Schertenleib seziert genüsslich die Klischees der heilen Welt in den Familien der Schweiz. Familie Schöni mit ihrem wild verzweigten Stammbaum ist wohl ein treffendes Abbild von der durchschnittlichen Familie, in der die Schein-Toleranz zwar diskutiert wird («bei uns wird niemand zu seinem Glück gezwungen»), aber selbst die Kreativität von an sich radikalen Ritualen durch strenge Regeln erstickt werden. Ihre Probleme sind wohl ebenso charakteristisch. Die Brüder lieben sich, sind sich aber auch irgendwie ihre gegenseitige Lebensweisen neidisch. Der verheiratete Thomas fühlt sich in seiner Ehe eingengt, der ungebundene Hannes sehnt sich nach der geborgenen Liebe, die ihm sein Bruder bei einem Konzert von Züri West ausgespannt hat.

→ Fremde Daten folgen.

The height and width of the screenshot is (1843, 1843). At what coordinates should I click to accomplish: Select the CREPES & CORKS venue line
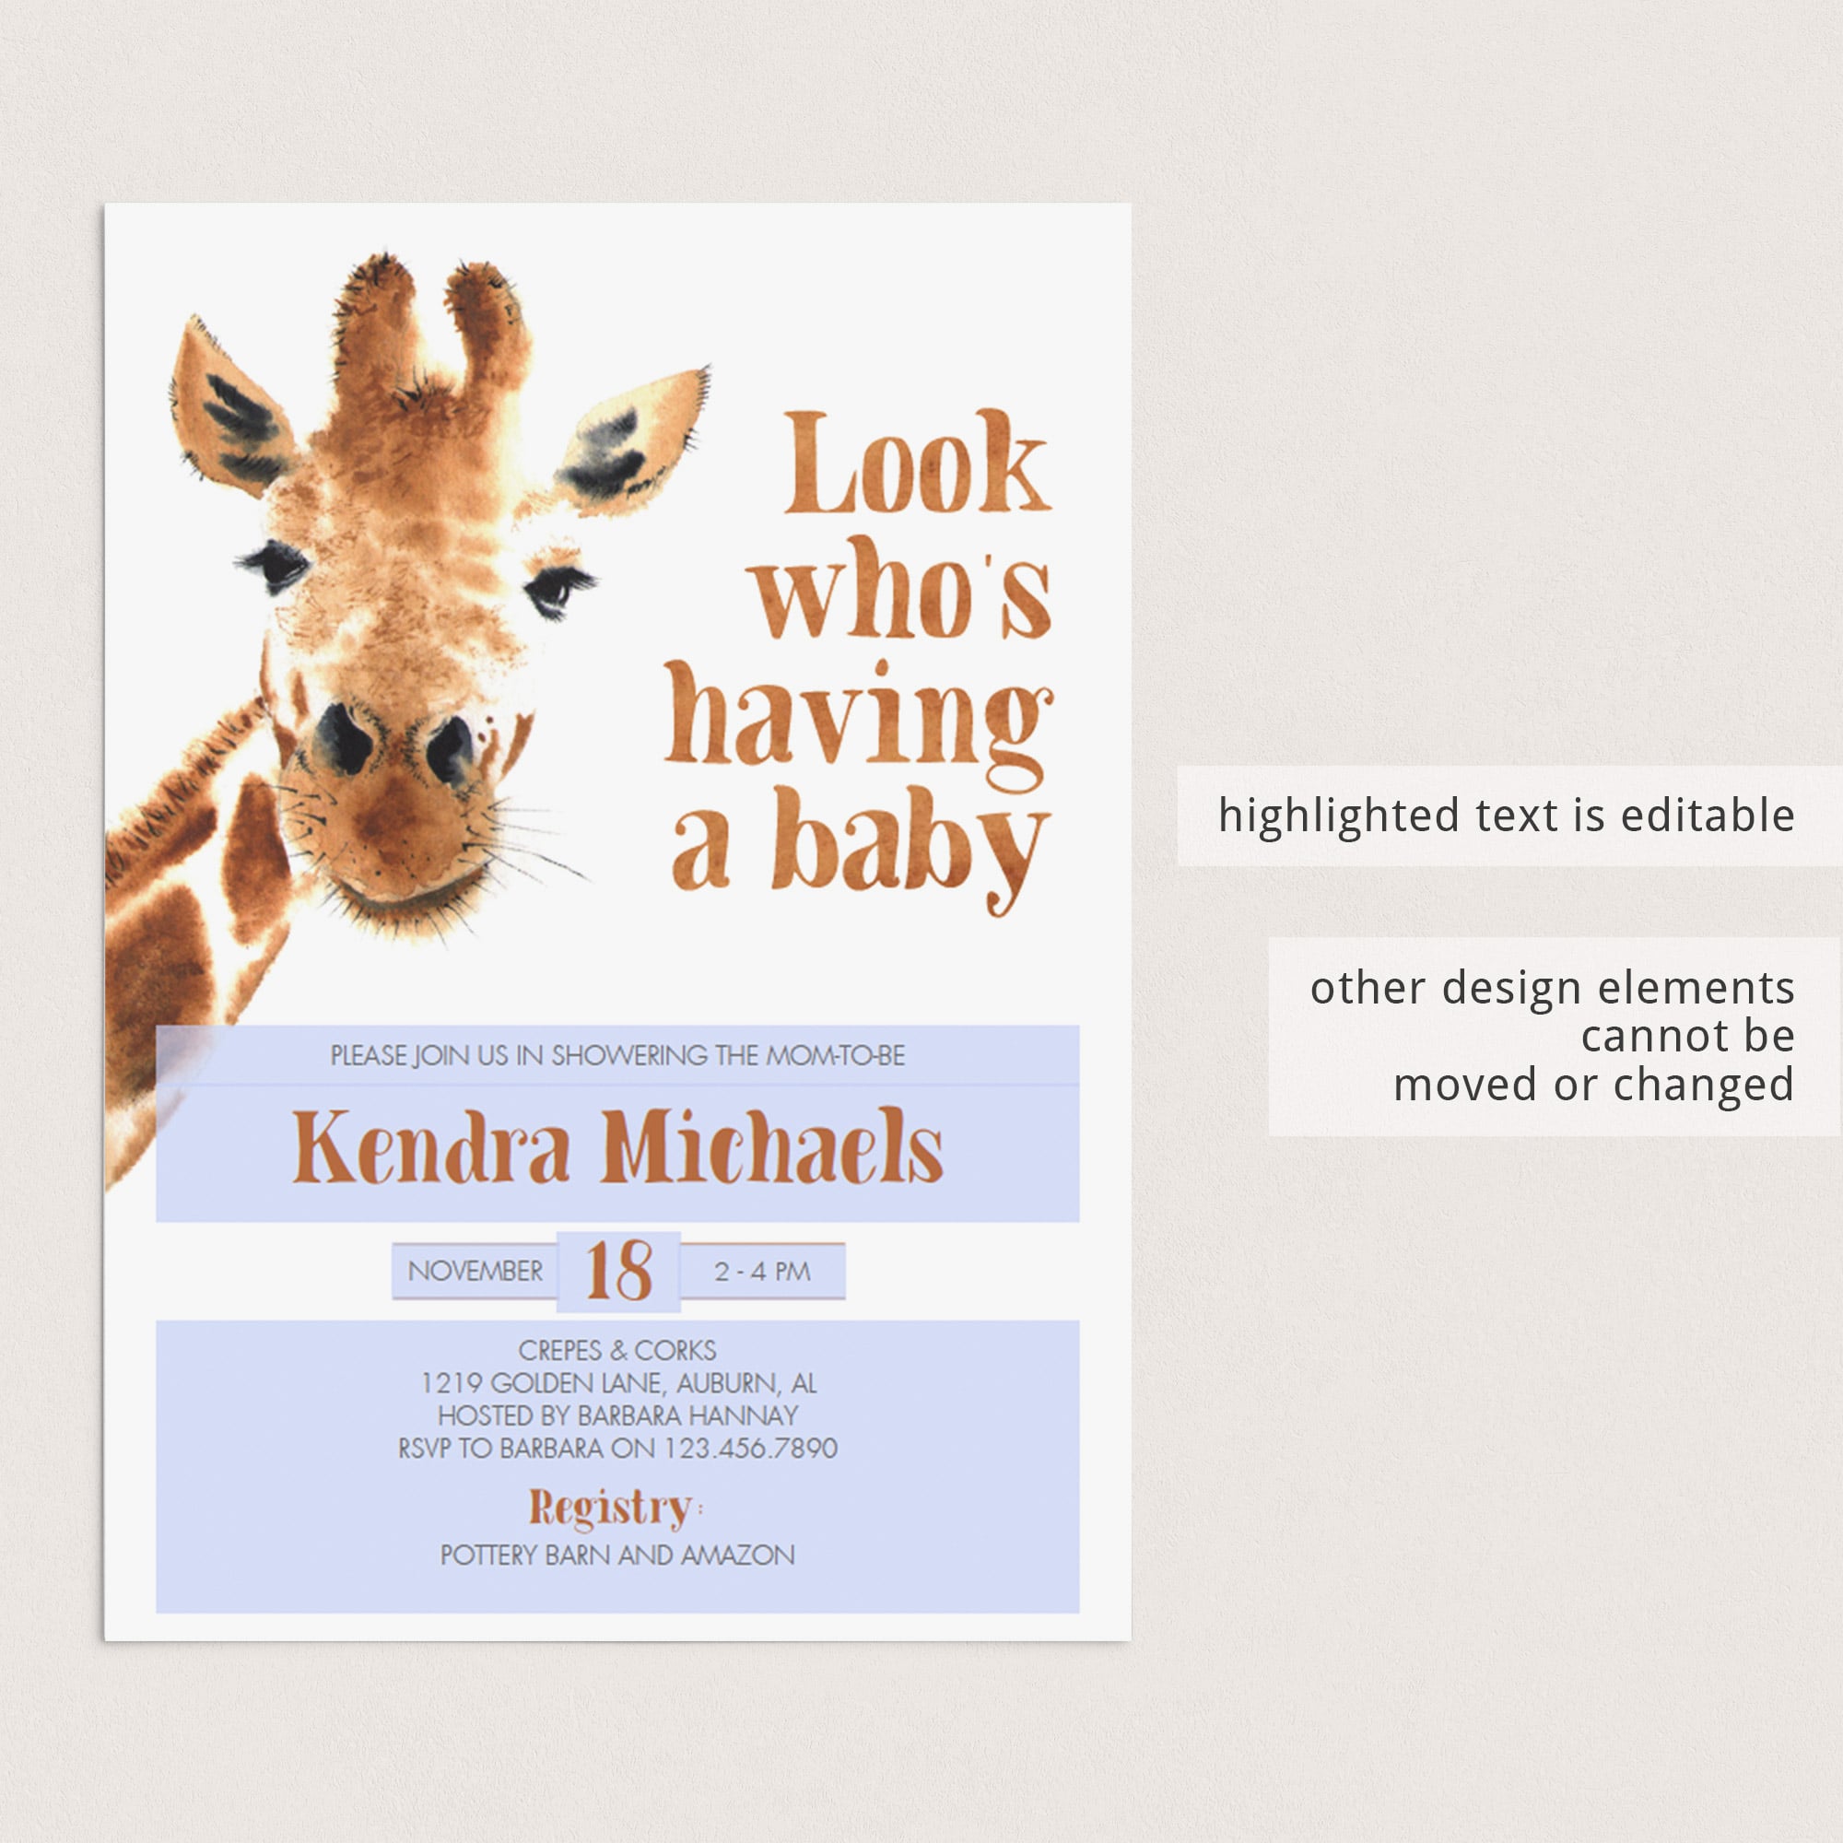[x=617, y=1351]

Die Mitglieder dieser Familie sind ganz bestimmt nicht «am Blues voruus», nicht einmal einen halben Schritt, auch wenn sie sich das gerne einreden und von einem romantischen Wochenende in Casablanca träumen. Weiter als Bümpliz kommen sie doch nie wirklich. Am Schluss fällt die treffende Umschreibung für diesen schwebend verkrampften Zustand: «Manchmal muss man etwas noch einmal sehen, um sicher zu sein, dass man es nicht mehr will.» Die kantigen Figuren sorgen dafür, dass «Zwerge sprengen» zu einem wunderbaren Anti-«Herbstzeitlosen» wird. Ein wenig kompakter hätte der Film sein dürfen. Aber selbst bei einer Länge von knapp über zwei Stunden werden die Erlebnisse der Schönis nie langweilig.

Fazit: «Zwerge sprengen» ist eine vergnügliche Tragikomödie über verpasste Chancen, missbrauchtes Vertrauen und die unheimliche Kraft der Familie.